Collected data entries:
—————

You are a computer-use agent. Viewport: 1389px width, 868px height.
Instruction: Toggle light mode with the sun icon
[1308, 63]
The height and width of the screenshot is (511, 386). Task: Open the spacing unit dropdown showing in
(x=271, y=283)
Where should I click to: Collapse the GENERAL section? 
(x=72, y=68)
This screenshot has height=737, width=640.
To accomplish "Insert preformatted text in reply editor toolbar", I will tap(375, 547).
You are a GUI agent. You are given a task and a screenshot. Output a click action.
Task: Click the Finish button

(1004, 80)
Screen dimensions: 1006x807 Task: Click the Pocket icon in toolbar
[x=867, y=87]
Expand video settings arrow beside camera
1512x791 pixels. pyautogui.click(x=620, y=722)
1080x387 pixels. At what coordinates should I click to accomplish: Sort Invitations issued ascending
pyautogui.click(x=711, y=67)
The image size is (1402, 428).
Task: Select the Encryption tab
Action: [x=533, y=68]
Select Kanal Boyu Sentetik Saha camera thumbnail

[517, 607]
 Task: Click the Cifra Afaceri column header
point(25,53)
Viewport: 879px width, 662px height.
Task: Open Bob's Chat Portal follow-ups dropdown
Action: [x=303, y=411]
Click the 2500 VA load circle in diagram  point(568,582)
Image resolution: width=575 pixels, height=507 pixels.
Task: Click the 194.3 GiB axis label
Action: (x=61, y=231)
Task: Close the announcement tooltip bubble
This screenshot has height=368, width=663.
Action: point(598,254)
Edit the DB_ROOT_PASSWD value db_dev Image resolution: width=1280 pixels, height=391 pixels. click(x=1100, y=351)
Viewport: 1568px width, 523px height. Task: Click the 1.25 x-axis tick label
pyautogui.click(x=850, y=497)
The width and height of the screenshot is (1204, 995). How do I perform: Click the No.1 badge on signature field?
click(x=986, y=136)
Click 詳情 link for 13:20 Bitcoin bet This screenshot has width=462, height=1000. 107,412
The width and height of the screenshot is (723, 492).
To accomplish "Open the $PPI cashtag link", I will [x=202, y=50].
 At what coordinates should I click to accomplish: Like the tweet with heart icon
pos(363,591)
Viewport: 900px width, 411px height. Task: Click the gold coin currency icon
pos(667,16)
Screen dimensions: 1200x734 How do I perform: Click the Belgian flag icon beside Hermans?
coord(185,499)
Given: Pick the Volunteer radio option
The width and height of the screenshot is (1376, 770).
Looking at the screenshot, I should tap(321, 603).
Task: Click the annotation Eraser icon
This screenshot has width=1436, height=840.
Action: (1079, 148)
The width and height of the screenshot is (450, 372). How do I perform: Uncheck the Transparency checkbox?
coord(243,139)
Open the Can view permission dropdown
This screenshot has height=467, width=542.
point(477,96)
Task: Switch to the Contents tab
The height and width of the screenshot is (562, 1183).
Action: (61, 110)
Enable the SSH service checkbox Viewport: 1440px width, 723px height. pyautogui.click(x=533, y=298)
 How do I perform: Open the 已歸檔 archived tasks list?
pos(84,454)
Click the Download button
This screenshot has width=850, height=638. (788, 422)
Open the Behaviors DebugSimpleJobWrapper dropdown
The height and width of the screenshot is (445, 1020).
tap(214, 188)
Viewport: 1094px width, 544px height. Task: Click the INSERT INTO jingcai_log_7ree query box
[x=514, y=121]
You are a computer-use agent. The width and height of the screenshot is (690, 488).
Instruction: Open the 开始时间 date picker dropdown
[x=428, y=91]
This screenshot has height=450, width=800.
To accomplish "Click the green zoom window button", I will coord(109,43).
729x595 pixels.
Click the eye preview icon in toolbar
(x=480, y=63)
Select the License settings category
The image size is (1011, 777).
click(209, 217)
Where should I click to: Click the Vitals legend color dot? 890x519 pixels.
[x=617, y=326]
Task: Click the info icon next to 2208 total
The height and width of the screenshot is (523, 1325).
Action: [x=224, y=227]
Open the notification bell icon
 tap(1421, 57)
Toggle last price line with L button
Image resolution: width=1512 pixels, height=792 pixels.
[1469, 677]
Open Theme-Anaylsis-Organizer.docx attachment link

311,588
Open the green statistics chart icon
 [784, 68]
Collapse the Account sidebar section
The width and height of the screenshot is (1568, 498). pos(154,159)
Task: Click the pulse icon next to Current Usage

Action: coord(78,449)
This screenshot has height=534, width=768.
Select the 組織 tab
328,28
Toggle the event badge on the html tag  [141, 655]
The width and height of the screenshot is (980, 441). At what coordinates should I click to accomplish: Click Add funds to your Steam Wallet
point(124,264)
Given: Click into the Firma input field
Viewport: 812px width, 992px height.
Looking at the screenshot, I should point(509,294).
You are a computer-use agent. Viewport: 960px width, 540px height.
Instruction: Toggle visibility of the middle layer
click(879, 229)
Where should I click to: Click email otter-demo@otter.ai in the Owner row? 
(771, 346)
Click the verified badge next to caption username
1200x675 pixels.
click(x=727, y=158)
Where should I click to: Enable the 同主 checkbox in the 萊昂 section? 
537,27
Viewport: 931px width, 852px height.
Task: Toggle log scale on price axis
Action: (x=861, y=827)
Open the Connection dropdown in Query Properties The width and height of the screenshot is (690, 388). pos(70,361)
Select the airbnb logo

—————

Go back to the data above and please quote exactly, and only, the lines from the line with "Where should I click to: Click the" through its last line.

Where should I click to: Click the Vitals legend color dot? 890x519 pixels.
[x=617, y=326]
Task: Click the info icon next to 2208 total
The height and width of the screenshot is (523, 1325).
Action: [x=224, y=227]
Open the notification bell icon
 tap(1421, 57)
Toggle last price line with L button
Image resolution: width=1512 pixels, height=792 pixels.
[1469, 677]
Open Theme-Anaylsis-Organizer.docx attachment link

311,588
Open the green statistics chart icon
 [784, 68]
Collapse the Account sidebar section
The width and height of the screenshot is (1568, 498). pos(154,159)
Task: Click the pulse icon next to Current Usage

Action: coord(78,449)
This screenshot has height=534, width=768.
Select the 組織 tab
328,28
Toggle the event badge on the html tag  [141, 655]
The width and height of the screenshot is (980, 441). At what coordinates should I click to accomplish: Click Add funds to your Steam Wallet
point(124,264)
Given: Click into the Firma input field
Viewport: 812px width, 992px height.
Looking at the screenshot, I should point(509,294).
You are a computer-use agent. Viewport: 960px width, 540px height.
Instruction: Toggle visibility of the middle layer
click(879, 229)
Where should I click to: Click email otter-demo@otter.ai in the Owner row? 
(771, 346)
Click the verified badge next to caption username
1200x675 pixels.
click(x=727, y=158)
Where should I click to: Enable the 同主 checkbox in the 萊昂 section? 
537,27
Viewport: 931px width, 852px height.
Task: Toggle log scale on price axis
Action: (x=861, y=827)
Open the Connection dropdown in Query Properties The width and height of the screenshot is (690, 388). pos(70,361)
Select the airbnb logo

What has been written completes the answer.